## Given request
Reproduce word for word the lines of the items from the very beginning through the line that contains "coord(398,155)", including that line.

## Items from a pointing dataset
-=-=-=-=-

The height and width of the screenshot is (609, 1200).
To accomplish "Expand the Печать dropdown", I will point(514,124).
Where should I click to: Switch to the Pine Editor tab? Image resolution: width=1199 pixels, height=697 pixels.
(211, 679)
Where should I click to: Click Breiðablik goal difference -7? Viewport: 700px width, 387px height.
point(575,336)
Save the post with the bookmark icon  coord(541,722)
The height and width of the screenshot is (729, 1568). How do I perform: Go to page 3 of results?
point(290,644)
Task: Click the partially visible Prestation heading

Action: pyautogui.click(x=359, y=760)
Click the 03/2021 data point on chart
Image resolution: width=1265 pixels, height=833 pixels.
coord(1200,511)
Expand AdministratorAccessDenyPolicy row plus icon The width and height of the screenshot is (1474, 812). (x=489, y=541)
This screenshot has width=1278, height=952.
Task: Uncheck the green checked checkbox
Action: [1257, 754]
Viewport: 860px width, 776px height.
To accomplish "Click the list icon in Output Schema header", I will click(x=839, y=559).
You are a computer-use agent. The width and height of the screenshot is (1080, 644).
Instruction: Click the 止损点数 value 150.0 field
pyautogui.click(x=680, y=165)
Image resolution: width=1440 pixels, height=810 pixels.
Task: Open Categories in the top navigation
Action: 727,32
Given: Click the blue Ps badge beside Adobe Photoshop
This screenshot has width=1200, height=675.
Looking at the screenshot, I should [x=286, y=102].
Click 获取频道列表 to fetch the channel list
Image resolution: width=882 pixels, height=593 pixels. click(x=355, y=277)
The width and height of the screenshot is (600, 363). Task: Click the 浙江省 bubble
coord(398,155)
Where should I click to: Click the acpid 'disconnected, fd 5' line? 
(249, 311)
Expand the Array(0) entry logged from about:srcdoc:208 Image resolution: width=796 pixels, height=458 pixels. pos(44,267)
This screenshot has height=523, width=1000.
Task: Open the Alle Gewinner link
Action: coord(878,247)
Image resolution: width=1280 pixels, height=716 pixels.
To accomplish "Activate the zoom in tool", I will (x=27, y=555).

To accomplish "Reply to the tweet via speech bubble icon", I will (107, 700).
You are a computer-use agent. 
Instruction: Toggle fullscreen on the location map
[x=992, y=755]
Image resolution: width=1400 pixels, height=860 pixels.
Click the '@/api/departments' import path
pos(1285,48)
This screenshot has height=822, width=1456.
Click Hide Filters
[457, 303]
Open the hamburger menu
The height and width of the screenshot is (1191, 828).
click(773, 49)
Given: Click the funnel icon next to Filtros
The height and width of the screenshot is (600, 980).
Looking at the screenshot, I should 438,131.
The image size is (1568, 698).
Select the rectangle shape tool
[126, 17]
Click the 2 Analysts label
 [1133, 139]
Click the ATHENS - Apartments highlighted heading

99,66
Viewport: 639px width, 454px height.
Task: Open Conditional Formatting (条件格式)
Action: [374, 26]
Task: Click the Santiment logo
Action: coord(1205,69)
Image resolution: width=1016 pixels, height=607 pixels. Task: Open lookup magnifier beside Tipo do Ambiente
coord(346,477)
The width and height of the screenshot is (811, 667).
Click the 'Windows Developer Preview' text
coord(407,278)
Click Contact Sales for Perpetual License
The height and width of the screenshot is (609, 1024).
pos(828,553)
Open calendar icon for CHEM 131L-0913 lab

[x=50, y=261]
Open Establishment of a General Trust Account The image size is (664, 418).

-=-=-=-=-

## Complete output
The height and width of the screenshot is (609, 1200).
To accomplish "Expand the Печать dropdown", I will point(514,124).
Where should I click to: Switch to the Pine Editor tab? Image resolution: width=1199 pixels, height=697 pixels.
(211, 679)
Where should I click to: Click Breiðablik goal difference -7? Viewport: 700px width, 387px height.
point(575,336)
Save the post with the bookmark icon  coord(541,722)
The height and width of the screenshot is (729, 1568). How do I perform: Go to page 3 of results?
point(290,644)
Task: Click the partially visible Prestation heading

Action: pyautogui.click(x=359, y=760)
Click the 03/2021 data point on chart
Image resolution: width=1265 pixels, height=833 pixels.
coord(1200,511)
Expand AdministratorAccessDenyPolicy row plus icon The width and height of the screenshot is (1474, 812). (x=489, y=541)
This screenshot has width=1278, height=952.
Task: Uncheck the green checked checkbox
Action: [1257, 754]
Viewport: 860px width, 776px height.
To accomplish "Click the list icon in Output Schema header", I will click(x=839, y=559).
You are a computer-use agent. The width and height of the screenshot is (1080, 644).
Instruction: Click the 止损点数 value 150.0 field
pyautogui.click(x=680, y=165)
Image resolution: width=1440 pixels, height=810 pixels.
Task: Open Categories in the top navigation
Action: 727,32
Given: Click the blue Ps badge beside Adobe Photoshop
This screenshot has width=1200, height=675.
Looking at the screenshot, I should [x=286, y=102].
Click 获取频道列表 to fetch the channel list
Image resolution: width=882 pixels, height=593 pixels. click(x=355, y=277)
The width and height of the screenshot is (600, 363). Task: Click the 浙江省 bubble
coord(398,155)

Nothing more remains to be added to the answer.